For me, I would say that it’s important to know that the appliance shows a diversity of different structures which are able to respond to the environment. They can respond to a diversity of different signals, and they are much more complex than what we thought before starting this project.
For me, one very important thing is the capability of plants to adapt to several structured environments. And I think we must take inspiration from there, especially from the material properties of plants.
We can mimic the morphology and biomechanics of these materials to create new materials for robotics. Actually, I can see a connection between plant-inspired robotics and artificial intelligence, especially if we think about applications for agriculture or forestry, for example.
During my research, we developed smart materials that are inspired by plants, but they can also be applied to plants. Maybe in the future, these materials can work together with artificial intelligence that can create a network to understand when to give water or pesticides to plants. We can envision these kinds of devices in a vineyard or in a forest.
I would agree with Isabella. We can use all this knowledge to actually create new materials. We can use them for robots or environmental monitoring where you need something that can survive in a particular environment.
We’ve already seen all these new robots that are for self-manipulators, so I think that there are many options where we can apply this knowledge.
Plants are an excellent model of embodied intelligence, and an excellent example of a distributed system. We have computation distributed all along their bodies so that we can achieve very high complexity that is displayed in plants and in their phenotypic expression. But perhaps it’s reached with simple rules that are implemented locally.
So, perhaps this isn’t a very new concept, but this model can renew the paradigm of modularity, distributed intelligence, and embodiment.
I'd focus on one thing, which is just to keep in mind how fundamentally different plants are from animal systems or classic robotic systems.
We all know those very cool movies from Boston Dynamics where you have a robot that pushes Atlas or Spot over and it manages to somehow stay put. So how does posture control work?
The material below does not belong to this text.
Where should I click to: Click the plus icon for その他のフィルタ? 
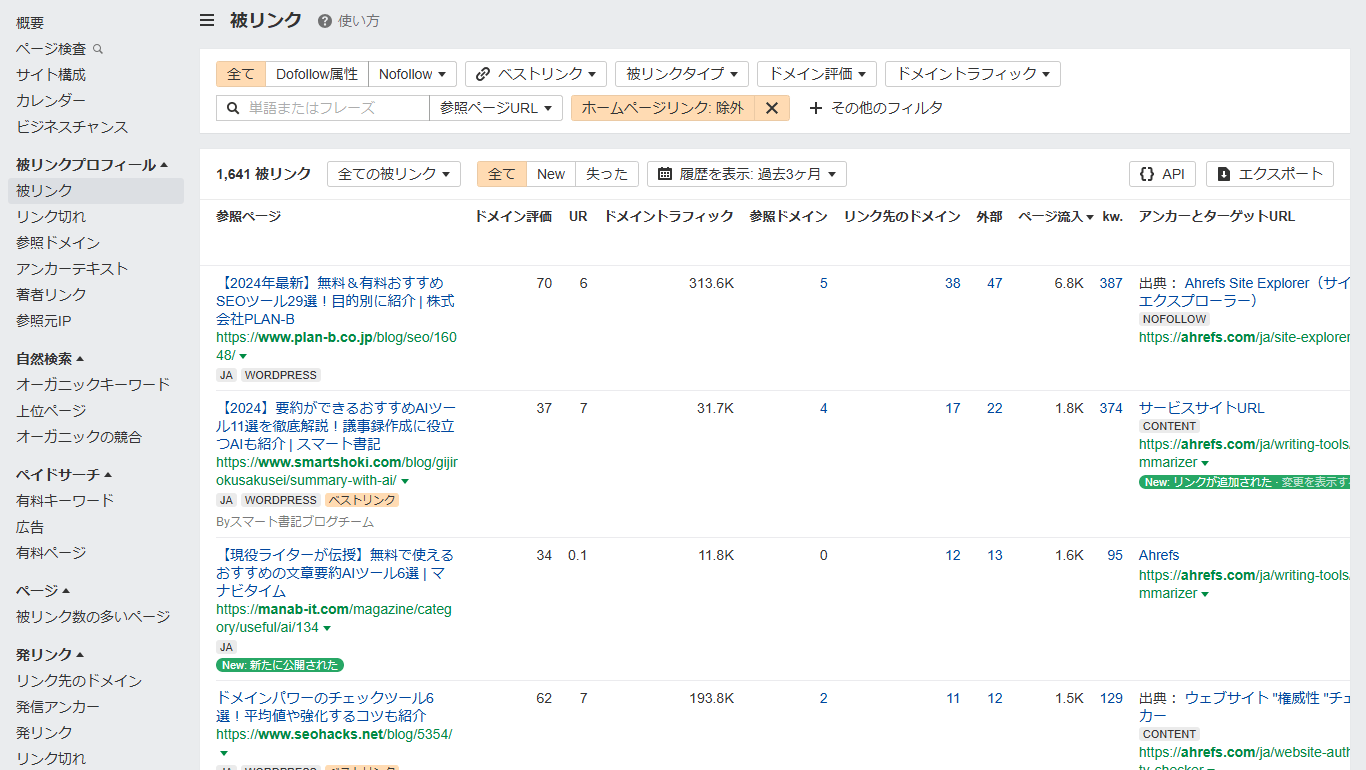click(x=815, y=108)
I know what my body consists of, and if my senses feel forces that they're not supposed to feel, we can interpret this as an external force. And then we push back. That's also how we stand when someone pushes us as human beings.
But what happens with a plant or a growing robot? The morphology changes continuously. This means that the whole fundamental concept that we know about in posture control, which is very well understood and very easy in classic robotics, basically means we can't use the existing control system.
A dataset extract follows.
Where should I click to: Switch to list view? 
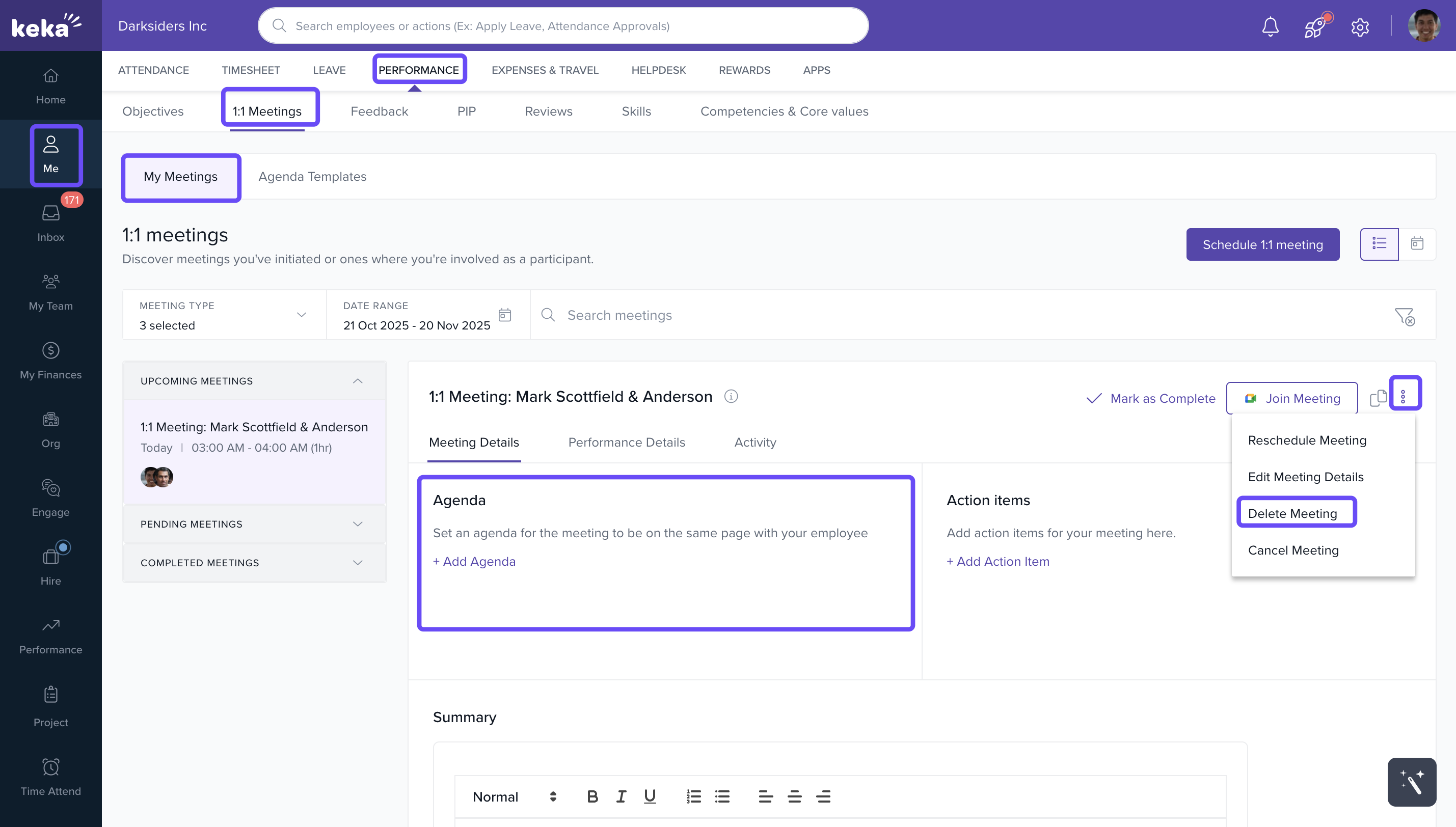tap(1379, 244)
We have to chuck everything out of the window and start from scratch, and since it's hard to find solutions for these things, we need to learn through plants. How do plants find solutions for this? So if posture control is already difficult, next time you see a tree and you see that it's straight, you can marvel at that. But this also means that everything else is complicated and conceptionally very different.
In animals, development and behavior/movement are two separate things. But in plants, we can’t take these two things apart. They're always together. Through development, which is growth, that's your way of manifesting your behavior or moving. And this means that everything is different. All the computational processes need to be different.
It's a goldmine of open questions, and that's what makes it fun for everyone here involved.